Record extracts:
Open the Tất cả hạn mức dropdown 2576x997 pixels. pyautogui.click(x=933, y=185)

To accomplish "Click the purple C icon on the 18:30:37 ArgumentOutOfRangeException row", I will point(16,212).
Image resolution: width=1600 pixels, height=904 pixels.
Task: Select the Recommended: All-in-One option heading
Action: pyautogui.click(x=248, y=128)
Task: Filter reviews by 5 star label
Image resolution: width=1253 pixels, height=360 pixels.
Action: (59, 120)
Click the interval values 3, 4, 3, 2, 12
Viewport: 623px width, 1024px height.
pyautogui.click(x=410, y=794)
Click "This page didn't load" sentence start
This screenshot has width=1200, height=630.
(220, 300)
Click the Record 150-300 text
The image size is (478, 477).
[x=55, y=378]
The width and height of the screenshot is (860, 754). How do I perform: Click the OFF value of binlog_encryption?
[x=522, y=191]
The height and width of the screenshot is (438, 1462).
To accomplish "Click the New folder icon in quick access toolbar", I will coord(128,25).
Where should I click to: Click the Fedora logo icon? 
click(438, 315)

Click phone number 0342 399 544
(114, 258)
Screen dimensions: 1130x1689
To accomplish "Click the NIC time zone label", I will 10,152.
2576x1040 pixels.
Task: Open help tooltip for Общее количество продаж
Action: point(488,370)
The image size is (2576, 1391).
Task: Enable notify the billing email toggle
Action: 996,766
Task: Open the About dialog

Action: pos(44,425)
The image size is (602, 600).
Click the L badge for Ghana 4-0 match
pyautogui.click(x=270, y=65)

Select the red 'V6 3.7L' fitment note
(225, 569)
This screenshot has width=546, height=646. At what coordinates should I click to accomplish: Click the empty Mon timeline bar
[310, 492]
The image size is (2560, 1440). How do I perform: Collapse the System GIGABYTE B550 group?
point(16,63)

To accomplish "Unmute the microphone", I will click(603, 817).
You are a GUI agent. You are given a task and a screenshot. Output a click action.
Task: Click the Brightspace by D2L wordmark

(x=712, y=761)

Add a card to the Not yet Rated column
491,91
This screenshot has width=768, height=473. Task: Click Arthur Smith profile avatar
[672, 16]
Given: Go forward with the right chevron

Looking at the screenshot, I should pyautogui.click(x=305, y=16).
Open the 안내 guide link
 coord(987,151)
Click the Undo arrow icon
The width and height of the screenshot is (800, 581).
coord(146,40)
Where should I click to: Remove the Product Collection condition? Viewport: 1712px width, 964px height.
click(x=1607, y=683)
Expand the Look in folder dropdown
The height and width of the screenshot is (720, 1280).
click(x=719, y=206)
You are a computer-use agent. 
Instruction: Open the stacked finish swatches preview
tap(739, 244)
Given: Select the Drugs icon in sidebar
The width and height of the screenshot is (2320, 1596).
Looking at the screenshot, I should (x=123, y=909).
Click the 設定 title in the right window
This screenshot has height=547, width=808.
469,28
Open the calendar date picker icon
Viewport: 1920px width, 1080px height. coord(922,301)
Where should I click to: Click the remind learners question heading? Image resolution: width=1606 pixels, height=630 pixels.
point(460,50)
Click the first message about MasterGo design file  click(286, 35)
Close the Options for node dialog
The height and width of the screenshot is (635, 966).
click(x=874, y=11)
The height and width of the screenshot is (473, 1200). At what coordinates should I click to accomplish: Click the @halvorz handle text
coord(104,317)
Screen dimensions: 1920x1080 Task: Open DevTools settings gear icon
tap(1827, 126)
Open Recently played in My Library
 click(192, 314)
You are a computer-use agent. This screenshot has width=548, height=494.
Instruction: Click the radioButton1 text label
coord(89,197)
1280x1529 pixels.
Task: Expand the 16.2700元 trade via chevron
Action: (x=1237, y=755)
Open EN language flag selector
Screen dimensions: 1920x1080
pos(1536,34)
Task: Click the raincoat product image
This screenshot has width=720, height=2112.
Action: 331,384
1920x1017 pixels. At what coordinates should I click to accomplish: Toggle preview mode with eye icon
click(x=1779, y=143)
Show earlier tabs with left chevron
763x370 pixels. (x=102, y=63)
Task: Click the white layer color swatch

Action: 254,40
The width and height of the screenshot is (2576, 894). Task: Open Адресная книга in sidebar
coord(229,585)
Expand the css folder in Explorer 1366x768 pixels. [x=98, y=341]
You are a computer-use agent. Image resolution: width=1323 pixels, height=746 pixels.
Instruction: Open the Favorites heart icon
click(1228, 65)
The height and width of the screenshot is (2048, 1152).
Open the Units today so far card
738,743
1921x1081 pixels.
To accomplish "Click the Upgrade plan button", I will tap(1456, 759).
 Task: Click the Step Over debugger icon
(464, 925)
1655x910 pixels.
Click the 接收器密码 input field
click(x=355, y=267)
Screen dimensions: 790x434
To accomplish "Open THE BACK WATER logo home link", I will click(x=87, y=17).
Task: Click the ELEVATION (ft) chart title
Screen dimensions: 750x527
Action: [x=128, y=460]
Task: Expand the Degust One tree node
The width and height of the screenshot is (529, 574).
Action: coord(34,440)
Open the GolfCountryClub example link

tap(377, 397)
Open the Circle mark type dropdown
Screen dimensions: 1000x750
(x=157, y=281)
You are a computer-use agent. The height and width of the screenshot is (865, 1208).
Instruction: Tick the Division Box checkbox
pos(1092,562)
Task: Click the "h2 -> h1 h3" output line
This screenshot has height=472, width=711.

What to work on: Rewrite all of the data above with "Brightspace by D2L wordmark" changed to "Brightspace by D2L logo", leaving every other line and character as it is.

Output of the exercise:
Open the Tất cả hạn mức dropdown 2576x997 pixels. pyautogui.click(x=933, y=185)

To accomplish "Click the purple C icon on the 18:30:37 ArgumentOutOfRangeException row", I will point(16,212).
Image resolution: width=1600 pixels, height=904 pixels.
Task: Select the Recommended: All-in-One option heading
Action: pyautogui.click(x=248, y=128)
Task: Filter reviews by 5 star label
Image resolution: width=1253 pixels, height=360 pixels.
Action: (59, 120)
Click the interval values 3, 4, 3, 2, 12
Viewport: 623px width, 1024px height.
pyautogui.click(x=410, y=794)
Click "This page didn't load" sentence start
This screenshot has width=1200, height=630.
(220, 300)
Click the Record 150-300 text
The image size is (478, 477).
[x=55, y=378]
The width and height of the screenshot is (860, 754). How do I perform: Click the OFF value of binlog_encryption?
[x=522, y=191]
The height and width of the screenshot is (438, 1462).
To accomplish "Click the New folder icon in quick access toolbar", I will coord(128,25).
Where should I click to: Click the Fedora logo icon? 
click(438, 315)

Click phone number 0342 399 544
(114, 258)
Screen dimensions: 1130x1689
To accomplish "Click the NIC time zone label", I will 10,152.
2576x1040 pixels.
Task: Open help tooltip for Общее количество продаж
Action: point(488,370)
The image size is (2576, 1391).
Task: Enable notify the billing email toggle
Action: 996,766
Task: Open the About dialog

Action: pos(44,425)
The image size is (602, 600).
Click the L badge for Ghana 4-0 match
pyautogui.click(x=270, y=65)

Select the red 'V6 3.7L' fitment note
(225, 569)
This screenshot has width=546, height=646. At what coordinates should I click to accomplish: Click the empty Mon timeline bar
[310, 492]
The image size is (2560, 1440). How do I perform: Collapse the System GIGABYTE B550 group?
point(16,63)

To accomplish "Unmute the microphone", I will click(603, 817).
You are a GUI agent. You are given a task and a screenshot. Output a click action.
Task: Click the Brightspace by D2L logo

(x=712, y=761)

Add a card to the Not yet Rated column
491,91
This screenshot has width=768, height=473. Task: Click Arthur Smith profile avatar
[672, 16]
Given: Go forward with the right chevron

Looking at the screenshot, I should pyautogui.click(x=305, y=16).
Open the 안내 guide link
 coord(987,151)
Click the Undo arrow icon
The width and height of the screenshot is (800, 581).
coord(146,40)
Where should I click to: Remove the Product Collection condition? Viewport: 1712px width, 964px height.
click(x=1607, y=683)
Expand the Look in folder dropdown
The height and width of the screenshot is (720, 1280).
click(x=719, y=206)
You are a computer-use agent. 
Instruction: Open the stacked finish swatches preview
tap(739, 244)
Given: Select the Drugs icon in sidebar
The width and height of the screenshot is (2320, 1596).
Looking at the screenshot, I should (x=123, y=909).
Click the 設定 title in the right window
This screenshot has height=547, width=808.
469,28
Open the calendar date picker icon
Viewport: 1920px width, 1080px height. coord(922,301)
Where should I click to: Click the remind learners question heading? Image resolution: width=1606 pixels, height=630 pixels.
point(460,50)
Click the first message about MasterGo design file  click(286, 35)
Close the Options for node dialog
The height and width of the screenshot is (635, 966).
click(x=874, y=11)
The height and width of the screenshot is (473, 1200). At what coordinates should I click to accomplish: Click the @halvorz handle text
coord(104,317)
Screen dimensions: 1920x1080 Task: Open DevTools settings gear icon
tap(1827, 126)
Open Recently played in My Library
 click(192, 314)
You are a computer-use agent. This screenshot has width=548, height=494.
Instruction: Click the radioButton1 text label
coord(89,197)
1280x1529 pixels.
Task: Expand the 16.2700元 trade via chevron
Action: (x=1237, y=755)
Open EN language flag selector
Screen dimensions: 1920x1080
pos(1536,34)
Task: Click the raincoat product image
This screenshot has width=720, height=2112.
Action: 331,384
1920x1017 pixels. At what coordinates should I click to accomplish: Toggle preview mode with eye icon
click(x=1779, y=143)
Show earlier tabs with left chevron
763x370 pixels. (x=102, y=63)
Task: Click the white layer color swatch

Action: 254,40
The width and height of the screenshot is (2576, 894). Task: Open Адресная книга in sidebar
coord(229,585)
Expand the css folder in Explorer 1366x768 pixels. [x=98, y=341]
You are a computer-use agent. Image resolution: width=1323 pixels, height=746 pixels.
Instruction: Open the Favorites heart icon
click(1228, 65)
The height and width of the screenshot is (2048, 1152).
Open the Units today so far card
738,743
1921x1081 pixels.
To accomplish "Click the Upgrade plan button", I will tap(1456, 759).
 Task: Click the Step Over debugger icon
(464, 925)
1655x910 pixels.
Click the 接收器密码 input field
click(x=355, y=267)
Screen dimensions: 790x434
To accomplish "Open THE BACK WATER logo home link", I will click(x=87, y=17).
Task: Click the ELEVATION (ft) chart title
Screen dimensions: 750x527
Action: [x=128, y=460]
Task: Expand the Degust One tree node
The width and height of the screenshot is (529, 574).
Action: coord(34,440)
Open the GolfCountryClub example link

tap(377, 397)
Open the Circle mark type dropdown
Screen dimensions: 1000x750
(x=157, y=281)
You are a computer-use agent. The height and width of the screenshot is (865, 1208).
Instruction: Tick the Division Box checkbox
pos(1092,562)
Task: Click the "h2 -> h1 h3" output line
This screenshot has height=472, width=711.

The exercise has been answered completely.